Para provar que a questão não é de tamanho, basta pegar alguém do alphaville e colocar para tomar uma cerveja lá na vila papel 52. Aposto que não conhecerá ninguém.

E os goianienses insistem: "Eu detesto Goiânia! Aqui não tem nada pra fazer!"

Não?

Primeiro que as pessoas têm que procurar. Não vai bater um vendedor de lazer na sua porta, oferecendo carona para a peça de teatro que está em cartaz. Mas tem teatro em cartaz sim.

Segundo e mais importante: as pessoas que acreditam não ter nada para fazer estabelecem a crença de que ter qualquer coisa legal nesta cidade é um privilégio proibido e inexistente -- se não para todos, pelo menos para elas.

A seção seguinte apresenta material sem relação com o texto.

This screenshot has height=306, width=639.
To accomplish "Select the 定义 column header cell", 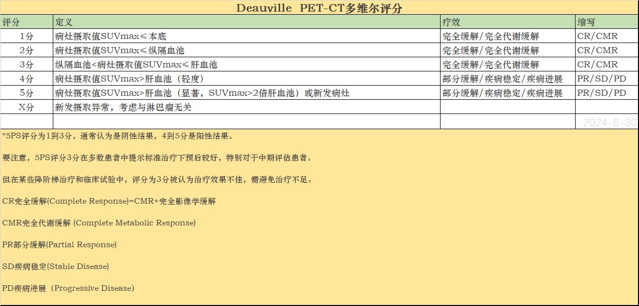I will (246, 22).
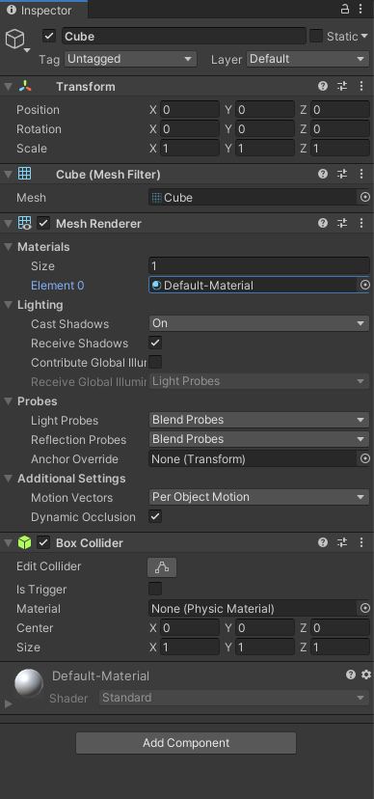Image resolution: width=374 pixels, height=799 pixels.
Task: Collapse the Box Collider component
Action: 8,543
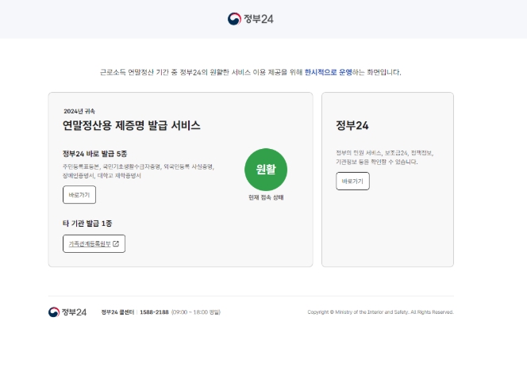The height and width of the screenshot is (367, 527).
Task: Click the green 원활 status circle
Action: (266, 170)
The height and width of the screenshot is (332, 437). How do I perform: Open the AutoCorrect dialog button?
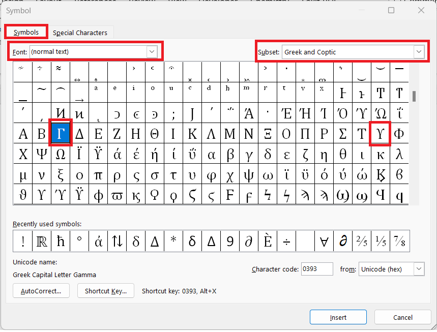41,291
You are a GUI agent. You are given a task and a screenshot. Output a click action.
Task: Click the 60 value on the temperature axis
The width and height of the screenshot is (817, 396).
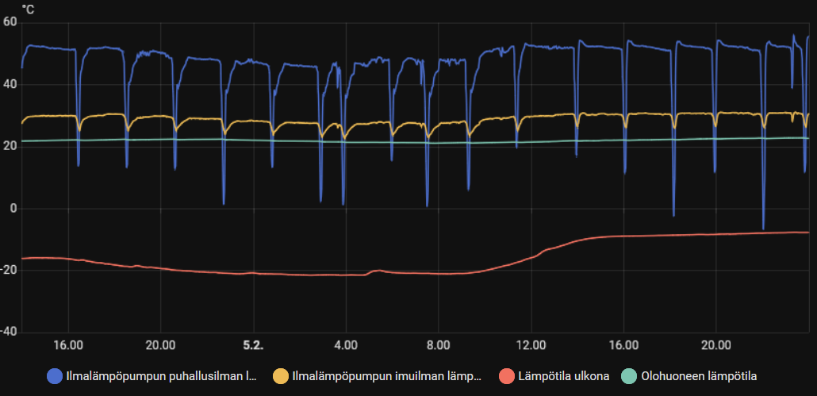(10, 22)
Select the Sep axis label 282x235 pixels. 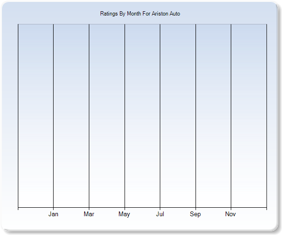click(196, 214)
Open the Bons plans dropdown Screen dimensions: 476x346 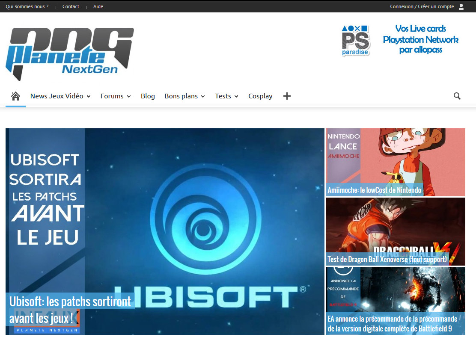(x=184, y=96)
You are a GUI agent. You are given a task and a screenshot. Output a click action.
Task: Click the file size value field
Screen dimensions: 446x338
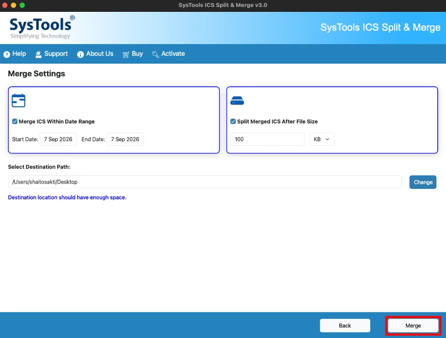coord(267,139)
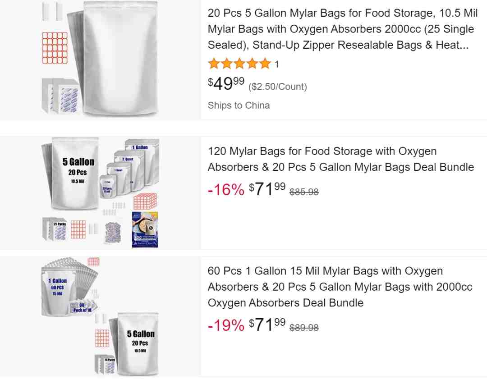
Task: Click the red label sticker sheet in first image
Action: [55, 48]
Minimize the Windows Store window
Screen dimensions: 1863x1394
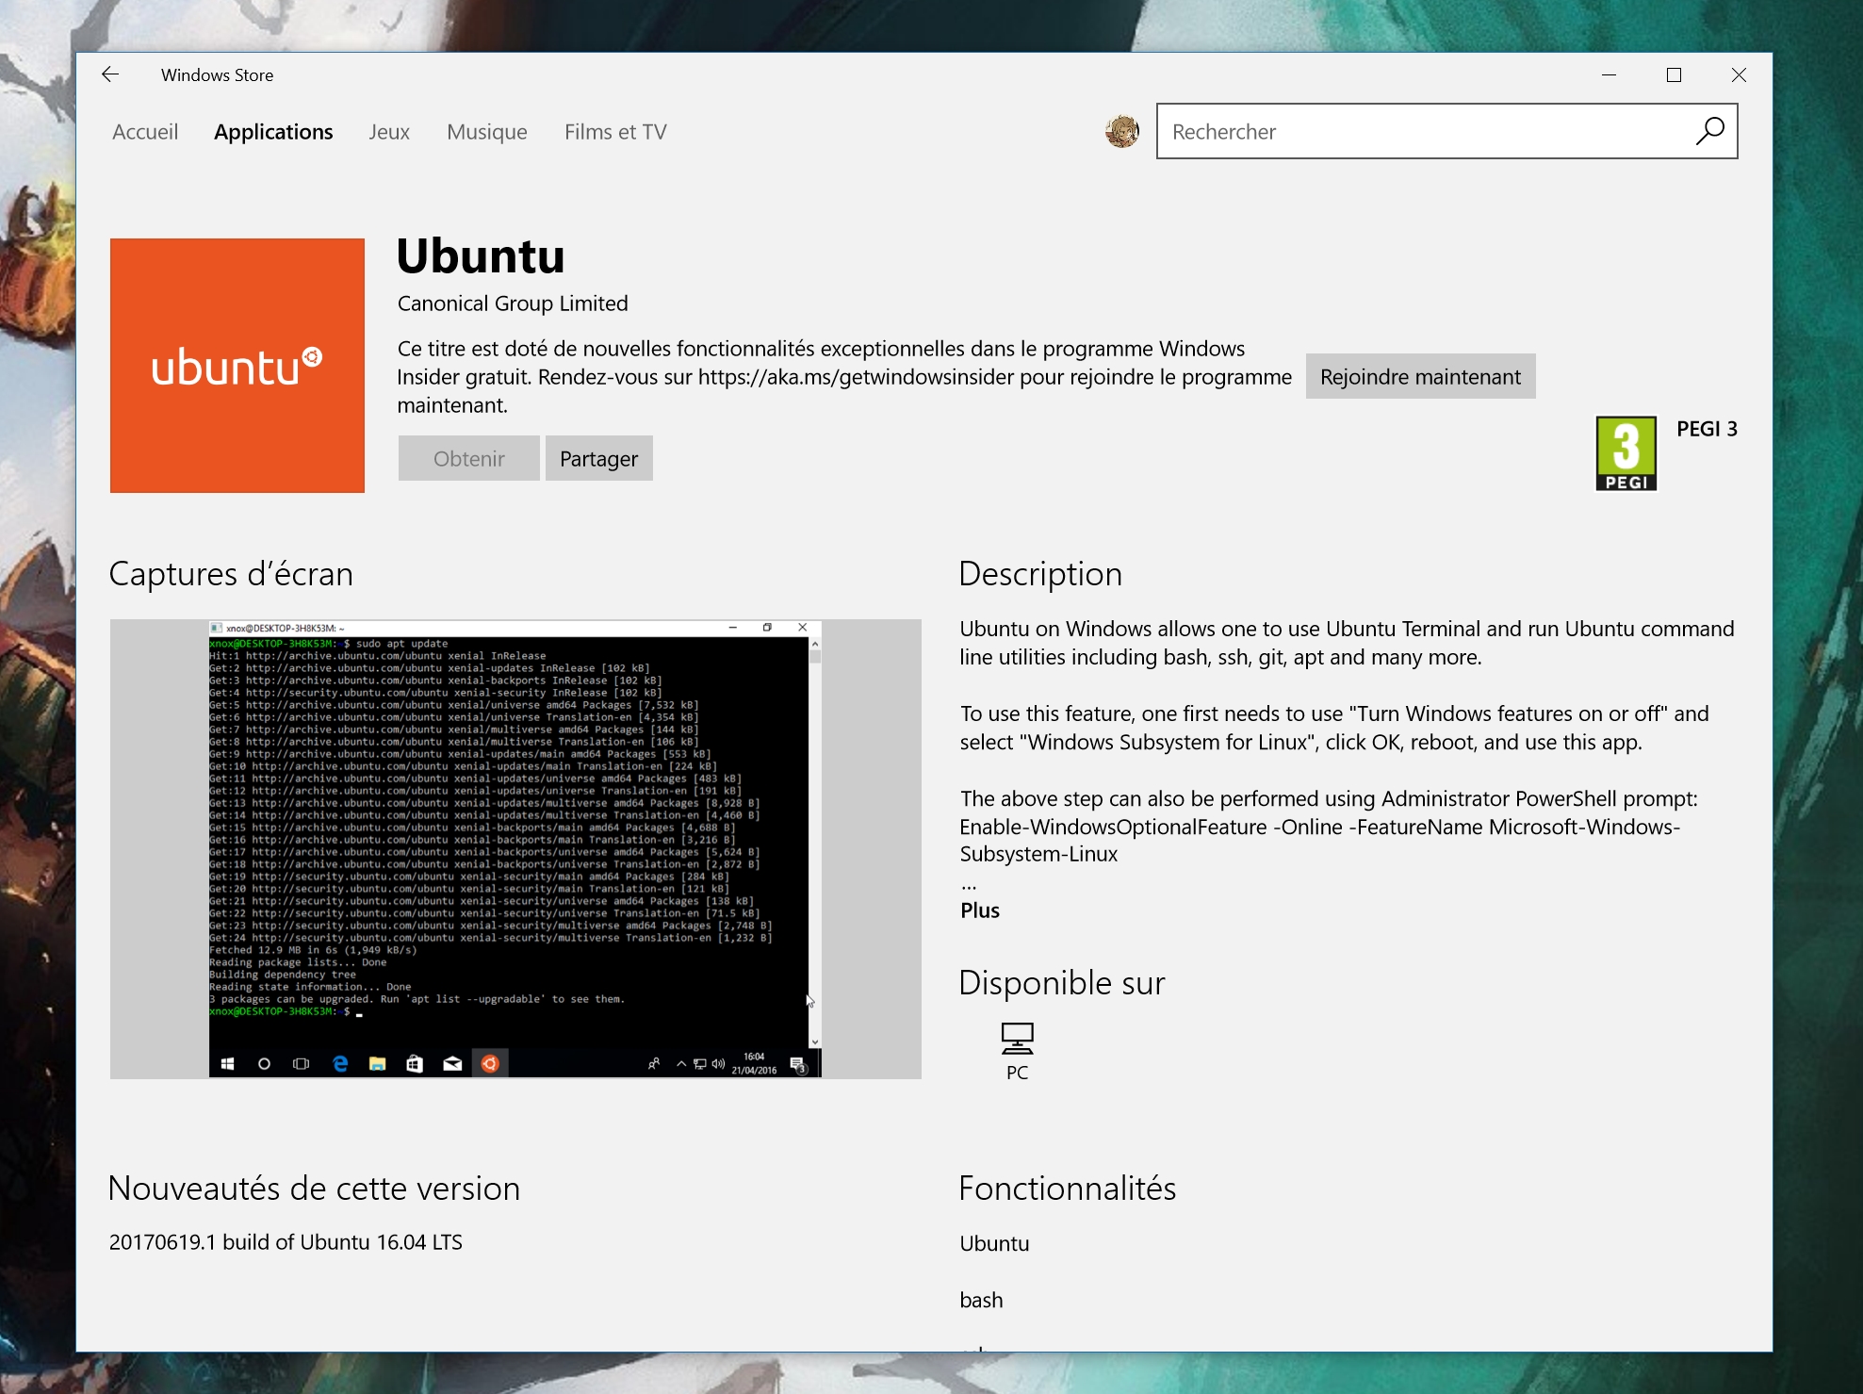coord(1609,74)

Se tiver mesmo o que elas querem, as coisas se complicarão: ou terão que procurar algo novo para reclamar, ou terão que se preocupar com problemas mais pessoais, coisa que geralmente elas querem ignorar para todo o sempre.

Poderíamos estar mais bem servidos? Sim, sem dúvida. Mas alguém tem que permitir que o esforço seja feito.

Reclamar do lugar onde se mora é um cliché e costuma impedir os esforços. Soma-se a isso mais um fato: a vida de muita gente é um cliché. E -- convenhamos -- viver o que já está pensado é bem mais tranqüilo.

Pensar na própria vida costuma dar muito trabalho.

quinta-feira

A repetição

"I'll be back", diz a princesa Leia em Guerra nas Estrelas.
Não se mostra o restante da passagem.